— begin RECORDS TO USE —
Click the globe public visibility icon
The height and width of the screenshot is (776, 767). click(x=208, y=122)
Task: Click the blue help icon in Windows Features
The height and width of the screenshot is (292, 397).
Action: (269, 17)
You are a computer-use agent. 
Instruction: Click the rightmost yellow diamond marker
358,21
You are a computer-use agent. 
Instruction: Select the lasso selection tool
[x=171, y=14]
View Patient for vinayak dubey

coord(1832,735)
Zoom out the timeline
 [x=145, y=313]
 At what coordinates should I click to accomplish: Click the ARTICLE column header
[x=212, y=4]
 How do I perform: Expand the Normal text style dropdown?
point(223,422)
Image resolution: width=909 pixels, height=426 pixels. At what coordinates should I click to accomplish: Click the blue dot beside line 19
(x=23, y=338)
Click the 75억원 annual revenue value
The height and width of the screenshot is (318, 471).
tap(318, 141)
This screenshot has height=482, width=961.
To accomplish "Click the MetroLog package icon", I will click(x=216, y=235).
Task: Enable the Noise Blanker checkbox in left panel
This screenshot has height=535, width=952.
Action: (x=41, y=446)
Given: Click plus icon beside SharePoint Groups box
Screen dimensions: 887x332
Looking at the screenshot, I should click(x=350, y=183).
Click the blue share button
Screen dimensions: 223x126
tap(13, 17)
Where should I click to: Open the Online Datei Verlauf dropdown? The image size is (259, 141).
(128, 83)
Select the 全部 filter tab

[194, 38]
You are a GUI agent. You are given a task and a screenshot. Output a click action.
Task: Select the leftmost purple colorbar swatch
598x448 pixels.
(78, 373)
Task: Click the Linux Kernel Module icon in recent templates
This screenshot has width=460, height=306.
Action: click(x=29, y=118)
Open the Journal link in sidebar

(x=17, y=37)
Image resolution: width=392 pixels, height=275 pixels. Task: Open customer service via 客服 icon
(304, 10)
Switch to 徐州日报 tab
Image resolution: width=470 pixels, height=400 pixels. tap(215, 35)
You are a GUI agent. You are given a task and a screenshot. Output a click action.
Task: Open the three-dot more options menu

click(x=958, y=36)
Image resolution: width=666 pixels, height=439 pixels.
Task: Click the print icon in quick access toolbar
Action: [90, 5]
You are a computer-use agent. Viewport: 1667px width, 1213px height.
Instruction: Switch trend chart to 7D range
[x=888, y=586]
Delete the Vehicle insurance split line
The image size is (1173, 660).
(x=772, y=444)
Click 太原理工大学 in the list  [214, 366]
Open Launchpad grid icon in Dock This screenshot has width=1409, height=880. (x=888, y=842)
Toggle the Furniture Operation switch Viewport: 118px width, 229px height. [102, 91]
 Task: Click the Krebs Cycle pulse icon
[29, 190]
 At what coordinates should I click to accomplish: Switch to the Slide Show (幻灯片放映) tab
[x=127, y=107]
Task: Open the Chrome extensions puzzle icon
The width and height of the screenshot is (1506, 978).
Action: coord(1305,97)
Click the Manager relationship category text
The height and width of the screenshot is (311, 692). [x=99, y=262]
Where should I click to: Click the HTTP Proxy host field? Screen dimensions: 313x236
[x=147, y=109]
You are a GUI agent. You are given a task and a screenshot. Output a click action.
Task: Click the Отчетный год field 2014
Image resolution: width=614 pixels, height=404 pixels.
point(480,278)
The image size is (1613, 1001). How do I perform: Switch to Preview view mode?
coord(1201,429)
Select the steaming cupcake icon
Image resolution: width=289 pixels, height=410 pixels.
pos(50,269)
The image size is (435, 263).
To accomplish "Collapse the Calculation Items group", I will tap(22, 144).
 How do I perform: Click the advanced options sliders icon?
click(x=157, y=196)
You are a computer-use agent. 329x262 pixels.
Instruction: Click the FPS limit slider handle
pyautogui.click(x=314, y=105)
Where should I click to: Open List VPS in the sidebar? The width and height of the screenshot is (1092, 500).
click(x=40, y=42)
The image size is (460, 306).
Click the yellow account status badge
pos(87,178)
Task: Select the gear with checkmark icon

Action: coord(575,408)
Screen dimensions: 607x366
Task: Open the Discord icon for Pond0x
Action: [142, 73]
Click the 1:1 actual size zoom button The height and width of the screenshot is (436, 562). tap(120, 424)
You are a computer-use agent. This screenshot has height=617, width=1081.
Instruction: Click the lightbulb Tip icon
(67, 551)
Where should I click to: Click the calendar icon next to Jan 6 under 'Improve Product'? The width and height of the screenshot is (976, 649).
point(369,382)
— end RECORDS TO USE —
● **REQUIRED WORK**:
Starting at the beginning of the items and going on through the line that contains "tap(318, 141)", put each line into a JSON list as a separate string, leaving out blank lines.

● **SOLUTION TO THIS PROBLEM**:
[
  "Click the globe public visibility icon",
  "The height and width of the screenshot is (776, 767). click(x=208, y=122)",
  "Task: Click the blue help icon in Windows Features",
  "The height and width of the screenshot is (292, 397).",
  "Action: (269, 17)",
  "You are a computer-use agent. ",
  "Instruction: Click the rightmost yellow diamond marker",
  "358,21",
  "You are a computer-use agent. ",
  "Instruction: Select the lasso selection tool",
  "[x=171, y=14]",
  "View Patient for vinayak dubey",
  "coord(1832,735)",
  "Zoom out the timeline",
  " [x=145, y=313]",
  " At what coordinates should I click to accomplish: Click the ARTICLE column header",
  "[x=212, y=4]",
  " How do I perform: Expand the Normal text style dropdown?",
  "point(223,422)",
  "Image resolution: width=909 pixels, height=426 pixels. At what coordinates should I click to accomplish: Click the blue dot beside line 19",
  "(x=23, y=338)",
  "Click the 75억원 annual revenue value",
  "The height and width of the screenshot is (318, 471).",
  "tap(318, 141)"
]